The parties to the convention are required to make the necessary provisions so that public authorities contribute to these rights to make them effective.
The coalition of NGOs will raise its complaints on Thursday at a meeting of the working group of members of the convention in Geneva.
The UK, EU and European governments are all members of the International Civil Aviation Organization, a UN body incharge of reducing the carbon footprint of international aviation. But the ICAO has been criticised for its secrecy. Its agenda and discussion documents are not released to the public or the media, and the meetings are held behind closed doors.
Documents do emerge through leaks, but the ICAO rules warn participants that they face “unlimited liability for confidentiality breaches”.
Andrew Murphy of the NGO Transport and Environment said the UK and others were using these rules to avoid releasing their policies, and were therefore in breach of the Aarhus convention.

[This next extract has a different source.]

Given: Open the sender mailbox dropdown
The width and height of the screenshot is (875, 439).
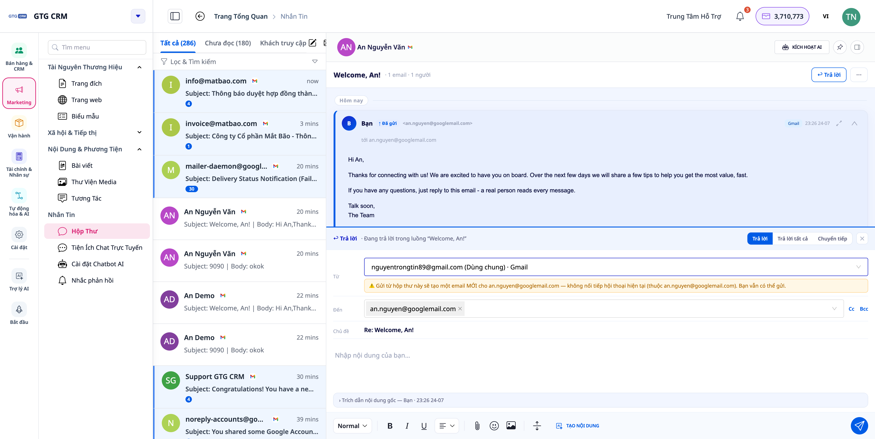Looking at the screenshot, I should (x=616, y=267).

He said governments had failed to release their submissions to the ICAO environment committee, which meets every three and has drawn up the first scheme for international airlines to declare their emissions, known as Corsia.
Murphy said: “Governments have been using this UN agency’s arcane rules to dodge their obligations under international law. They are required to be transparent in how they regulate aviation emissions. Their secrecy is one of the reasons why the airline sector remains such a climate laggard.”
Under Corsia, international aircraft will this year have to start monitoring their emissions as part of ICAO measures. Central to these measures is a market-based system of purchasing emissions offsets rather than a requirement to directly reduce aircraft emissions.
Air transport companies can reduce the amount of carbon emissions they have to offset by using biofuels. A final decision on the rules around what kinds of biofuels can be used was made last week at an ICAO meeting, but the policy has not been published.
The Guardian asked the ICAO to release details of the policy, but the agency was not able to provide the information in time for publication.
Corsia was agreed in 2016 by the 36 ICAO member countries and has taken until this year to implement. But some believe it will not have the required impact on reducing emissions produced by an aviation industry which predicts passenger numbers doubling to 8.2 billion by 2037.
A spokesperson for the Department for Transport – which sends officials to ICAO meetings – said the UK did not publish official correspondence with the UN body because it is was “not an environmental organisation” and that its work involved confidential information which was commercially sensitive.
“We strive for maximum transparency and recognise the importance of public access to information, which is why we are seeking to improve ICAO practices in this area,” the DfT said. “We are engaging with the ICAO and all its other member states, and will continue working to ensure our international environmental responsibilities are upheld.”